Lowest dimensionNext contribution focus
Problem articulationPick a smaller, sharper bug. Write the one-paragraph statement before opening the JIRA edit, and post it for review.
Execution-path masteryPick a bug in a layer you've never traced (e.g. you've done DAG-level, now do shuffle-level). Force yourself to write the path doc before reading the existing tests.
Implementation qualityPick a bug where the minimum fix is < 10 lines. Practice the discipline of leaving the surrounding code untouched.
TestingPick a flaky-test JIRA (Stage 9 of the roadmap). The whole bug is about testing discipline.
Review responsivenessPick a bug in a high-traffic area where you'll get more reviewers. Set a 24-hour SLA for yourself on every comment.
DocumentationPick a bug that requires a Release Notes entry. Write the entry before the fix is done.
Community interactionReply substantively to three other contributors' patches before opening your next one.

Validation / Self-check

Before declaring the Capstone done:

  1. capstone-work/self-grade.md exists with a score per dimension and a total.
  2. The total is honest, not aspirational — you can defend each dimension's score with citations to your own artifacts.
  3. At least one independent reviewer has also scored, and disagreements

    10 points on any dimension have been discussed.

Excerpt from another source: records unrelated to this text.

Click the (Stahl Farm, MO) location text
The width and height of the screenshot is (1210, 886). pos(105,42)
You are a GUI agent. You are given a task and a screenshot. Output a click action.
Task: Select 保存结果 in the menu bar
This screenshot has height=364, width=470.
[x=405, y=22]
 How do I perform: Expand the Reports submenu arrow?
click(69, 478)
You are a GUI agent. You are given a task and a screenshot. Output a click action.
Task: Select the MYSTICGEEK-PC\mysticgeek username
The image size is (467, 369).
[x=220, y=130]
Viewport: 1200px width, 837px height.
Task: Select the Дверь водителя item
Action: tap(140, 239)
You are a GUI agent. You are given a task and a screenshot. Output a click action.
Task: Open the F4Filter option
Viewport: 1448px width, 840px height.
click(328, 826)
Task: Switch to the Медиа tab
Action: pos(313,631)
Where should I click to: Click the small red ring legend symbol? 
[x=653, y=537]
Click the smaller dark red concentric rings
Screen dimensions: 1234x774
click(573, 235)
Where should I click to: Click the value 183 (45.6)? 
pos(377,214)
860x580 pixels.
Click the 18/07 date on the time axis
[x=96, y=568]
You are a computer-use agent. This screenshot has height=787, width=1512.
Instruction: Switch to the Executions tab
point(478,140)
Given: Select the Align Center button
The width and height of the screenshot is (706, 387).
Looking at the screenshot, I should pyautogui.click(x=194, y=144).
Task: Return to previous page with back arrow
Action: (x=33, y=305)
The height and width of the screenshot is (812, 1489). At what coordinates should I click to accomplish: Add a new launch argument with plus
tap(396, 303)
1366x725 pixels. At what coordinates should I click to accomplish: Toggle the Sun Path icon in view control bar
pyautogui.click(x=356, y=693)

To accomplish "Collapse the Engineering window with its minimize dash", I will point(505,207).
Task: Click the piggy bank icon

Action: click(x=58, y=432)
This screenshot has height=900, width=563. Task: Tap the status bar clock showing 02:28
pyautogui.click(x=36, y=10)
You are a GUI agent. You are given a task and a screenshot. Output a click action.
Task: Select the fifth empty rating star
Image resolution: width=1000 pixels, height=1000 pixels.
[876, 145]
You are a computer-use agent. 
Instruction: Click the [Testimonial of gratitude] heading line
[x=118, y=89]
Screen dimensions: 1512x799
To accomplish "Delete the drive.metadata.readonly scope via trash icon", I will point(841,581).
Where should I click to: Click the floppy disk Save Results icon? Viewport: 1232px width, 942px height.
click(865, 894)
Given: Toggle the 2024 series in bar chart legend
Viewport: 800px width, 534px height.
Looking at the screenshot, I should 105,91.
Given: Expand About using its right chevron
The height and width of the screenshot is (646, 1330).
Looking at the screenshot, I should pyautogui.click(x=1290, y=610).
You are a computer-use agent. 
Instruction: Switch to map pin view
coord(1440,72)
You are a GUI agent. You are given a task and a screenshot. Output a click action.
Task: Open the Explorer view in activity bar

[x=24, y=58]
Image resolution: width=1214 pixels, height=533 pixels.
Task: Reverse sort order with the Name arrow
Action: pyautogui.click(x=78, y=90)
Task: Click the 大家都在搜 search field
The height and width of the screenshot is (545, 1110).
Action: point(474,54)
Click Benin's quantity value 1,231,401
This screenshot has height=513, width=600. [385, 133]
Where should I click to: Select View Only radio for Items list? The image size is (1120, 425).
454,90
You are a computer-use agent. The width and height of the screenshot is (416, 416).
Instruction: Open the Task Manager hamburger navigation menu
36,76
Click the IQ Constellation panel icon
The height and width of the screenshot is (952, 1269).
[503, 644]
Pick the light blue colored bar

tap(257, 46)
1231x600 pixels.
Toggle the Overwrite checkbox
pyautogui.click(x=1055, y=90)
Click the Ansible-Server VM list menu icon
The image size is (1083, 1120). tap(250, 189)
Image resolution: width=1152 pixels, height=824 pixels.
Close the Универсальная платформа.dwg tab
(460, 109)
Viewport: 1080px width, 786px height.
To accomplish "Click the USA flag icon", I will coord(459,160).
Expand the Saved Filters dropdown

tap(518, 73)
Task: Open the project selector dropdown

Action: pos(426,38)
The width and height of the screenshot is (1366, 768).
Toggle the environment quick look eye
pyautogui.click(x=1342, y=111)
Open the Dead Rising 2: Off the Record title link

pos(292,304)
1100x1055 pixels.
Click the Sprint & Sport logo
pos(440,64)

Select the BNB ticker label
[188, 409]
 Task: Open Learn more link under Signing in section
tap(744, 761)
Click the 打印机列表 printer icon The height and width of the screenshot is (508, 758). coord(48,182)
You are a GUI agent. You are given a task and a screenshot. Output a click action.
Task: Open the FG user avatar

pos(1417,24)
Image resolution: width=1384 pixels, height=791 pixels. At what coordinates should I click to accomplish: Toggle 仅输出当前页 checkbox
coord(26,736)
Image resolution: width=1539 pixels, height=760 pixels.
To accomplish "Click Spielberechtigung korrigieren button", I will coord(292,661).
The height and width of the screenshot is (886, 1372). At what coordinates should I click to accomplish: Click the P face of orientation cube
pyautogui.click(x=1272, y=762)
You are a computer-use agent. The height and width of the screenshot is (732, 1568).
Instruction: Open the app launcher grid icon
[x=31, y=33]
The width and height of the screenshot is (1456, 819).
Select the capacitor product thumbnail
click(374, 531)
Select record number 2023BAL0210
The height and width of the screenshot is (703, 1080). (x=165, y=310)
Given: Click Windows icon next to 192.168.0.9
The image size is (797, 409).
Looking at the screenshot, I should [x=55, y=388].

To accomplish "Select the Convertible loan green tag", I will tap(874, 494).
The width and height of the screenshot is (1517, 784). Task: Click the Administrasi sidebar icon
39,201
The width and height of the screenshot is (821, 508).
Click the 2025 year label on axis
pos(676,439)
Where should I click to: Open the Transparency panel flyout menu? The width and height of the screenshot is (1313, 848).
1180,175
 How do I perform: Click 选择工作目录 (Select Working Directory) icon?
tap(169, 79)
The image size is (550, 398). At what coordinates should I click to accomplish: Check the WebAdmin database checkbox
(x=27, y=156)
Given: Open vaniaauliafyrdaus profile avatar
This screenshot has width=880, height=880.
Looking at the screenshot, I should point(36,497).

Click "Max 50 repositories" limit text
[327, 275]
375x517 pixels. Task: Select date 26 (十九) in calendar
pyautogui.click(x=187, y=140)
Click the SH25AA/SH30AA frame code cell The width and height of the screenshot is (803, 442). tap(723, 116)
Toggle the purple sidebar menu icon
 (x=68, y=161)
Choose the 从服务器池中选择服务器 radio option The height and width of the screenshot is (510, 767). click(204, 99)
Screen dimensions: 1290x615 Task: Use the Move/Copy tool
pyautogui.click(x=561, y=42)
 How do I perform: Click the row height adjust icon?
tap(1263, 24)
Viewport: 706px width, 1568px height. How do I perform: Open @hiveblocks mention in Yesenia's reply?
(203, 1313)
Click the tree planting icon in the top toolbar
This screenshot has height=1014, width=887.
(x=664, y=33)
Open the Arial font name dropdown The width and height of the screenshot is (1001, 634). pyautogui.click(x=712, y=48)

  4. The lowest dimension is identified and the next contribution's focus is written down.
  5. The score is recorded somewhere you'll see again in 3 months (calendar reminder, journal, follow-on JIRA list).
  6. You understand that the tier label ("Contributor", "Committer-ready") describes this one piece of work, not you.
  7. You have a candidate next bug picked, with the focus dimension in mind.